Papers around the world are struck with awe and disbelief over Indian batsman Rohit Sharma's record-breaking innings of 264 in a one-day international.

His 264 in the fourth ODI against Sri Lanka beat the previous record of 219 made by fellow Indian Virender Sehwag against West Indies in 2011.

In taking his side to 404-4, Rohit, 27, also became the only player to hit two double centuries in ODIs.

The right-handed opener's 173-ball knock included 32 fours and nine sixes as India won by 153 runs in Calcutta.

Papers in India are full of flattering headlines about the right-hander's crafty innings.

"Rohit Sharma defeats Sri Lanka by 13 runs," this headline in the DNA newspaper nicely reflects the dominant nature of Sharma's innings.

Sri Lanka fell 13 runs short of the stylish batsman's individual score.

"The Mumbaikar (Mumbai resident) paced his innings to perfection as he first got set during the initial 50 runs before exploding against a clueless Lankan attack," the paper says.

The Hindustan Times says "Sharma redefined one-day batting with a 173-ball 264 to better Virender Sehwag's highest individual score of 219 and show when it comes to effortlessly ripping into the opposition, he is best-suited for the job".

Highest individual ODI scores
264: Rohit Sharma, India v Sri Lanka, 2014
219: Virender Sehwag, India v Australia, 2011
209: Rohit Sharma, India v Australia, 2013
200*: Sachin Tendulkar, India v South Africa, 2010
194*: Charles Coventry, Zimbabwe v Bangladesh, 2009
194: Saeed Anwar, Pakistan v India, 1997
See the full list of ODI scores over 150

'Remarkable wrist'

Sharma's feat has made top headlines in the media of most cricket-playing nations.

In Australia, Fox Sports seems mesmerised with Sharma's unorthodox way of hitting a six off Nuwan Kulasekara.

"When a batsman hits the ball into or over the boundary rope 42 times in one innings, you'd think it would be hard for one shot to stand out from the crowd," it says.

"Sharma took a massive step to his right, exposing all three stumps. Kulasekara responded by sending down a full ball that, if Sharma had left it, probably would have been called a wide. But the Indian was in no mood for leaving the ball and so he used remarkable wrist power to flick the ball over long-on for a massive six," it says.

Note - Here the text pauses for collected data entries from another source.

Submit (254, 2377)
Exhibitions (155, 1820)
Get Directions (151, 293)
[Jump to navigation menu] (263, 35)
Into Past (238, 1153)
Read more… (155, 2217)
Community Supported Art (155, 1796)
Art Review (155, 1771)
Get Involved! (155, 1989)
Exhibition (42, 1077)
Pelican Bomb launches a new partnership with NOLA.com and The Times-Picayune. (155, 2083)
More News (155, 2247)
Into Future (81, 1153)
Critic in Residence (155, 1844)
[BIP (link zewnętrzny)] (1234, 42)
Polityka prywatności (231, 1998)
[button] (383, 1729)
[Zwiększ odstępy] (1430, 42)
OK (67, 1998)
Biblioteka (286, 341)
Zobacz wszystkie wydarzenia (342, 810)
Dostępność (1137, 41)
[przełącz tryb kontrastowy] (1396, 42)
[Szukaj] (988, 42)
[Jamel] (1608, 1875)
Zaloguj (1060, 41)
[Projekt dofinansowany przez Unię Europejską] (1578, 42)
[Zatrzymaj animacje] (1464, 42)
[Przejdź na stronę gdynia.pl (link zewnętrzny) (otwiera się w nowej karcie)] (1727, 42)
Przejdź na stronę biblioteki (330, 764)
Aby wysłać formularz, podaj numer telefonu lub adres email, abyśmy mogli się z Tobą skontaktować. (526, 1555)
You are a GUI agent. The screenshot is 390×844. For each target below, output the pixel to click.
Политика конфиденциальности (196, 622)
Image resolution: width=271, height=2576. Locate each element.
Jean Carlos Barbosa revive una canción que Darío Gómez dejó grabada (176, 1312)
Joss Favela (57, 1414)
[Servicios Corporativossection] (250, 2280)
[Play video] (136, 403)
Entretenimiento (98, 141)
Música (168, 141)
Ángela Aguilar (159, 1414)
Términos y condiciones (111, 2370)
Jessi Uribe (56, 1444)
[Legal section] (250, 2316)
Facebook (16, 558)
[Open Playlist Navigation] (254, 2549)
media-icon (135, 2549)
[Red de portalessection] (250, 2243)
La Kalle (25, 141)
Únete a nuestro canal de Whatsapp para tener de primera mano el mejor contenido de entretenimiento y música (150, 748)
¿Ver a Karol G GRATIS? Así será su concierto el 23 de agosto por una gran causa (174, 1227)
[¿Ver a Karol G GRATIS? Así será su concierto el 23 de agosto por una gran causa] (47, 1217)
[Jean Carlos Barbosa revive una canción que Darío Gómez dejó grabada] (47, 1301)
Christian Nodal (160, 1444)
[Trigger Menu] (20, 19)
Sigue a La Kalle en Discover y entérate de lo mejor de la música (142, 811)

Cricket Australia says Sharma's innings was just "unbelievable".

And papers in Sri Lanka too are full of praise for the batsman despite their team suffering a massive defeat.

"Sri Lanka falls short of Rohit Sharma's epic 264," says the lead headline of the Daily Mirror.

"The Lankans were clueless against a dominant Sharma who took the entire control of the Indian innings soon after his survival in the fourth over," it says.

In neighbouring Pakistan, papers say Sharma played one the finest innings of the ODI format.

A headline in the Pakistan Today newspaper reads: "Rohit 264, Sri Lanka 251 enough said!"

"By the end of the innings, his batting had become cartoonish. There was no shot he had not played. No part of the ground he had not exploited. No bowler who escaped his brutality," the paper writes.

'Brutal' innings

English papers have also been commenting on the thrilling innings.

The Guardian's Lizzy Ammon writes that "Sharma's innings started unconvincingly and he was dropped when he was on just four".

"However, within 20 overs his strokeplay had become nothing short of brutal. He batted throughout, only holing out to long-off on the final ball of the innings," it says.

The Telegraph's Ben Bloom writes that "all the more remarkable was the acceleration shown by the Indian batsman, moving from 51 to 250 in 94 balls after taking 72 balls for his first half-century".